LACERS BOARD UPDATE
By Michael R. Wilkinson, LACERS Commissioner
LACERS has recently reported its year end accounting to show how the premiums charged relate to the actual expenses for the last calendar year. The results show a stunning nearly $5 million surplus of the premiums versus the claims costs and expenses for Anthem Blue Cross health and Delta Dental. The surplus will be returned to LACERS and will help to keep costs down if there are premium spikes in future years.
Here is how this works for each firm. Anthem has an experience-rated refunding contract with LACERS. At the end of each plan year, the surplus of the premiums over the claims and administration go back to LACERS after a deduction (if needed) to fund a Claim Stabilization Fund to cover times when the claims and expenses exceed the premiums.
For 2020, Anthem had a surplus of $2.2 million after deducting for the Claim Stabilization Fund. The surplus will go back to two different LACERS accounts depending on whether they were paid by subsidy dollars or member deduction dollars. Either way this is good news since this is ready to pay down any premium spikes in the future.
Delta Dental has a different structure where the plan is completely self-funded. This means that LACERS administers the plan and takes on the prudent risk that the claims and administration do not exceed the premiums. If, on average, the claims and administration is less than the premium, LACERS comes out ahead with self-funding.
The experience with Delta shows that self-funding was a good decision. The self-funding began on Jan. 1, 2019 and the first-year surplus was nearly $1.7 million.
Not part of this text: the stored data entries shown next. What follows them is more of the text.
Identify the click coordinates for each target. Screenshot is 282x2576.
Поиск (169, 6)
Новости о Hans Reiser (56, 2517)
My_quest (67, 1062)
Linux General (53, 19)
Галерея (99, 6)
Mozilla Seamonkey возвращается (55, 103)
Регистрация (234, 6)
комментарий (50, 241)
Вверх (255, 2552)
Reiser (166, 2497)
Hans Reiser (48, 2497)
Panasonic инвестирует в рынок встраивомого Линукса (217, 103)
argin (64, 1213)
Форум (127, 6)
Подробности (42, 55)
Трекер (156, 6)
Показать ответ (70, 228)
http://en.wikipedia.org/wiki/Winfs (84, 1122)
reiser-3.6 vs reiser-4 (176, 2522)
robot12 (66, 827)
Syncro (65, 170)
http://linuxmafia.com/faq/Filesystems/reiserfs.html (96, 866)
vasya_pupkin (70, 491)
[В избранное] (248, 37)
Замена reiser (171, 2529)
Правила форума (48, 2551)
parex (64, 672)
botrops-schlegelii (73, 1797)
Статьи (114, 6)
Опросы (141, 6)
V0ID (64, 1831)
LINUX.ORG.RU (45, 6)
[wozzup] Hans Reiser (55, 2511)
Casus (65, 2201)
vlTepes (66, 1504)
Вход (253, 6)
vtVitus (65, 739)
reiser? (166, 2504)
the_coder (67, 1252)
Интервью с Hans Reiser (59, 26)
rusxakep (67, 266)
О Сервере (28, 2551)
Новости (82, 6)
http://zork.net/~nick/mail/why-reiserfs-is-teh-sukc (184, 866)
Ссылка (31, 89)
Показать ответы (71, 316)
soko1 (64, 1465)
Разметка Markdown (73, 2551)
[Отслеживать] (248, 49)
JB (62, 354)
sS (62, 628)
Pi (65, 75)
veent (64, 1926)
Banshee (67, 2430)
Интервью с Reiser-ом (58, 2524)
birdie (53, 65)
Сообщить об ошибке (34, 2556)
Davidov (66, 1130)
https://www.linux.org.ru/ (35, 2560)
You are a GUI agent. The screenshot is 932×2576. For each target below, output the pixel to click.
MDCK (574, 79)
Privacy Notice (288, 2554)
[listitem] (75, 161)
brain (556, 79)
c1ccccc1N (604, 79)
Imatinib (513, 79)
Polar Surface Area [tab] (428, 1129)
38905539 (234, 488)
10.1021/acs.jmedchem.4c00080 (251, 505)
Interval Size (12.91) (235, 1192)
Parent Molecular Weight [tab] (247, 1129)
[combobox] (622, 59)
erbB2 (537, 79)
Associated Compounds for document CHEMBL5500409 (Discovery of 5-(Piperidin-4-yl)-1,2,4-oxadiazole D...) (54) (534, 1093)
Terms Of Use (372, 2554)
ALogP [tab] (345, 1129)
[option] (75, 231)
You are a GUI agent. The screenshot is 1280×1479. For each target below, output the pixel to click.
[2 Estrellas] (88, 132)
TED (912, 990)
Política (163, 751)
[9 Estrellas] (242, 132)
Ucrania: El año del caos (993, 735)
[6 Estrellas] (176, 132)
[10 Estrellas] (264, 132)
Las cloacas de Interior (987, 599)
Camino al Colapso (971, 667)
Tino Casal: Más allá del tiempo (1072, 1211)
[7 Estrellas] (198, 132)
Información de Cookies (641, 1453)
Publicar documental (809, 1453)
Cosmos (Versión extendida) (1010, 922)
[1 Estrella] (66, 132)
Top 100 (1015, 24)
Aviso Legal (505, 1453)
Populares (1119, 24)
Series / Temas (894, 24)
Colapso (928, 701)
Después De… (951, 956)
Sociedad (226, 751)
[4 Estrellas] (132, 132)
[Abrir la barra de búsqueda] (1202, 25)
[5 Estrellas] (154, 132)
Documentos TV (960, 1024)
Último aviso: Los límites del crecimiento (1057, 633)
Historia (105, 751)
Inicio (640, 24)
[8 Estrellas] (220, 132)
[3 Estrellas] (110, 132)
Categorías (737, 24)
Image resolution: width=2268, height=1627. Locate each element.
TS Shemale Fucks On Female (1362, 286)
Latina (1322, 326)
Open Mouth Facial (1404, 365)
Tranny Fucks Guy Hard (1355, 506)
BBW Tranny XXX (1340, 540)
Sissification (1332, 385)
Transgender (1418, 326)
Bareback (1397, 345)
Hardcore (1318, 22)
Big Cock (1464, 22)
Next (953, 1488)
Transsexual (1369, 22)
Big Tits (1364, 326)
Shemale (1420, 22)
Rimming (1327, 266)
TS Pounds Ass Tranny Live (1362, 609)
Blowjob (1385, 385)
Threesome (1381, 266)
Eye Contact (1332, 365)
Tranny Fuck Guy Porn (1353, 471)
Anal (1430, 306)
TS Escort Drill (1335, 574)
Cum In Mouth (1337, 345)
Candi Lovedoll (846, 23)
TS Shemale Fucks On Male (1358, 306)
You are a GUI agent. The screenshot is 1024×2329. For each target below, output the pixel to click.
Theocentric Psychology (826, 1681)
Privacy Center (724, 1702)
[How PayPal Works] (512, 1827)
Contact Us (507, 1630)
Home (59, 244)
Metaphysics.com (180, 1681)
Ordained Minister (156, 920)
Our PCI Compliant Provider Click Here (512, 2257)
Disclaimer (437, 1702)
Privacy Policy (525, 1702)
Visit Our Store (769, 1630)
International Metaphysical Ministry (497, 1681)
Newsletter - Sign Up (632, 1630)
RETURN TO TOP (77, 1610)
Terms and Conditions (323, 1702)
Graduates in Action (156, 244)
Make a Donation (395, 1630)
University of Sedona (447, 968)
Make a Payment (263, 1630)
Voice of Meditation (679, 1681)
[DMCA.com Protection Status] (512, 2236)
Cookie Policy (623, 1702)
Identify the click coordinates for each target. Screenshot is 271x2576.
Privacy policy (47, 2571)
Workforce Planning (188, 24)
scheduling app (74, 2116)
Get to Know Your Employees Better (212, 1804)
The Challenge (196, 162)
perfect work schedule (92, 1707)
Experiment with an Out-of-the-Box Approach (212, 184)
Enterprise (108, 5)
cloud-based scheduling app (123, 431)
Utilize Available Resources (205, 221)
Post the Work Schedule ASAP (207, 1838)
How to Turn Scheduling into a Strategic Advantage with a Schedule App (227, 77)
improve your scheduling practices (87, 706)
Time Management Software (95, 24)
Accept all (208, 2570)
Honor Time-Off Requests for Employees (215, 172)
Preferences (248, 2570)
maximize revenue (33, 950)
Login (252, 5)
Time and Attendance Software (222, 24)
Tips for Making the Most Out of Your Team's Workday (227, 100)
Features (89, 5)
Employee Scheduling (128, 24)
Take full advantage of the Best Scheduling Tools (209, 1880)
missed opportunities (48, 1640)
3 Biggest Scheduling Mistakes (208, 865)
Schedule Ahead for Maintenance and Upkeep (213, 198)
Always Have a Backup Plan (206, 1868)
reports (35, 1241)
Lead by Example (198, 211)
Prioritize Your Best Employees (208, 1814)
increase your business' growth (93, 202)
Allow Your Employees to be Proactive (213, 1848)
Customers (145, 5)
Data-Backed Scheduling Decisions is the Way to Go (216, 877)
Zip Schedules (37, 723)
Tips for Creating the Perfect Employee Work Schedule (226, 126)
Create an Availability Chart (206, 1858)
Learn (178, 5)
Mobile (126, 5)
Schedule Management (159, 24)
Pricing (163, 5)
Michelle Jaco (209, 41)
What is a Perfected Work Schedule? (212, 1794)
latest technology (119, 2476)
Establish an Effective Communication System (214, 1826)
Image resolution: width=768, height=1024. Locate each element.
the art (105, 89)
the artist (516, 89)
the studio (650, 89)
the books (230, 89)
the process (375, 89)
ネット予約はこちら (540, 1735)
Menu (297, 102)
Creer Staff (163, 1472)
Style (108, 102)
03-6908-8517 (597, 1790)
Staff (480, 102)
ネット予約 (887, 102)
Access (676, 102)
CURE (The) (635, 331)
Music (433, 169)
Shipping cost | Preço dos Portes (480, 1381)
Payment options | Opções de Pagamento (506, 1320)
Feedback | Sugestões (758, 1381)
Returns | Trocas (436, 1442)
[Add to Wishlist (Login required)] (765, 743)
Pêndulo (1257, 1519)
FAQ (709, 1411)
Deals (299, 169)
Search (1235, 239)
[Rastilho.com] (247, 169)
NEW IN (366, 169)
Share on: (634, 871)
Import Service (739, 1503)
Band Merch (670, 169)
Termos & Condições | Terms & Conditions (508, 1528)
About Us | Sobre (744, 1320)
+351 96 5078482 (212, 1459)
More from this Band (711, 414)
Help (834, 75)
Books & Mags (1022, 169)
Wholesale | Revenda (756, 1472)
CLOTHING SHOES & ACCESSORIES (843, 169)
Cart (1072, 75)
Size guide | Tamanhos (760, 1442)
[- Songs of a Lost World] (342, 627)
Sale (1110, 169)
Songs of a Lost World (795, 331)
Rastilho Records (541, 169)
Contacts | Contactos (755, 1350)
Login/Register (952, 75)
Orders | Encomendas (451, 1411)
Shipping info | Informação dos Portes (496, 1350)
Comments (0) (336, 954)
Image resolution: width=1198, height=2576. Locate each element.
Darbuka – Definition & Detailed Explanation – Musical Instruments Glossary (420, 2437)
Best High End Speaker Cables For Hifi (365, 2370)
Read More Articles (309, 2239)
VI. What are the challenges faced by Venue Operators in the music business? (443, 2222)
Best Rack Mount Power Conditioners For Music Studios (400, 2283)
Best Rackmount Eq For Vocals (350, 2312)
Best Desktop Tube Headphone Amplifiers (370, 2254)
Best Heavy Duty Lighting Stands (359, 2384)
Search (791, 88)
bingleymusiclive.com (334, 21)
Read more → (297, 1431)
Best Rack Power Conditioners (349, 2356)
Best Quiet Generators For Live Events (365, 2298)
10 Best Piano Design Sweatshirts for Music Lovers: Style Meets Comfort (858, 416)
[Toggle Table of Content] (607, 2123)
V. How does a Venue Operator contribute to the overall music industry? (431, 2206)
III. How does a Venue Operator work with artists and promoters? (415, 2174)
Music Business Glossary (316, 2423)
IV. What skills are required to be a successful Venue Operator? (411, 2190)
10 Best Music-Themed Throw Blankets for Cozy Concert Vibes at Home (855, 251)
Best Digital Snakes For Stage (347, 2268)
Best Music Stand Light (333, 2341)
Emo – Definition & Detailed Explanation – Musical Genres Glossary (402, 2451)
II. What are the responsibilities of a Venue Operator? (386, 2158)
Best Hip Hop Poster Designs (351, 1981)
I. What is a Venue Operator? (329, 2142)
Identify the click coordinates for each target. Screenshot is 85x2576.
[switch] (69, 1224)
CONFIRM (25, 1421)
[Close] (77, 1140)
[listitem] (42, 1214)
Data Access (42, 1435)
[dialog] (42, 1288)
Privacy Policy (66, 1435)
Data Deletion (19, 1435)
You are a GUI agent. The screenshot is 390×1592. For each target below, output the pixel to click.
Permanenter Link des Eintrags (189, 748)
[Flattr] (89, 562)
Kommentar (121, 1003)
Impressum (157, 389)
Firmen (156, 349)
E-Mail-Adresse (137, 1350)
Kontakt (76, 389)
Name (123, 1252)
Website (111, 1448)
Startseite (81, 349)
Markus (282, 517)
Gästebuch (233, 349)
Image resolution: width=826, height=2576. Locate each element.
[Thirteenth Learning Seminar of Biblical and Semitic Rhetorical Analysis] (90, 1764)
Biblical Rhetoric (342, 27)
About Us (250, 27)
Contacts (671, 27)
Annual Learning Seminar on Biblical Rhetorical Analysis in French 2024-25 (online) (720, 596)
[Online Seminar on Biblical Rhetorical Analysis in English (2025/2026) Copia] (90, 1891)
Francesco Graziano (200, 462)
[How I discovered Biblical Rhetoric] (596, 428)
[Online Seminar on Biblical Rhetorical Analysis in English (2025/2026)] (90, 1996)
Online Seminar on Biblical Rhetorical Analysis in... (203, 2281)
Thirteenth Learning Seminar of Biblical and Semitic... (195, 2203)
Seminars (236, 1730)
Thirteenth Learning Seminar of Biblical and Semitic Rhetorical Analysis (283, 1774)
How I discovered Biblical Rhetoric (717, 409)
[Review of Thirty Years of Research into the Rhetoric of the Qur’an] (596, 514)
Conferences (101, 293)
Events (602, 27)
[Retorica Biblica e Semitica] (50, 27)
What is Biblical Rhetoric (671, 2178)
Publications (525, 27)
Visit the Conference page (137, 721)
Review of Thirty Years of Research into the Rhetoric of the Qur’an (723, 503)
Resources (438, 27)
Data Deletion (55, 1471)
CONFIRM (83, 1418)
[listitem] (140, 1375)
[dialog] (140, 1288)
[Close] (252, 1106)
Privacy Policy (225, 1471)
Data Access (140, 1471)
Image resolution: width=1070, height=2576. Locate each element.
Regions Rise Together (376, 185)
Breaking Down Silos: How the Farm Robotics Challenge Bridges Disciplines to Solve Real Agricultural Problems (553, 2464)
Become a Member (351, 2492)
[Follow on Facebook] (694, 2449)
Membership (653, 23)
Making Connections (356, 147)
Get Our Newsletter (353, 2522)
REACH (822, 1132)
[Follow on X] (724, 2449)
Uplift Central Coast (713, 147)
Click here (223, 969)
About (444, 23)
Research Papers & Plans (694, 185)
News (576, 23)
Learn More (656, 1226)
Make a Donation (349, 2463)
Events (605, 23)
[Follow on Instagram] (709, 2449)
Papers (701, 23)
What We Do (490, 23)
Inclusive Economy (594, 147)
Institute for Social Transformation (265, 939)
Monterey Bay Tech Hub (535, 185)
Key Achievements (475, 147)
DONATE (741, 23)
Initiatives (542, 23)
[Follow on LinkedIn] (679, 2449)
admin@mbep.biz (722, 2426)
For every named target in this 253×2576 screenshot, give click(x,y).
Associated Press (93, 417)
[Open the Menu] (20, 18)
For 2020 the surplus was $2.7 million. The two-year total is a surplus of $4.4 million. Self-funding does not cost our members any extra money; in fact, it may help keep costs down.
Okay, why is any of this important to us as Retirees and users of our health and dental plans? Having a financially strong (86 percent funded on an actuarial basis) health, dental and vision plan and a healthy surplus in premiums means that we are less likely to face the “sticker shock” of high premiums since the reserves can be tapped when premiums go up.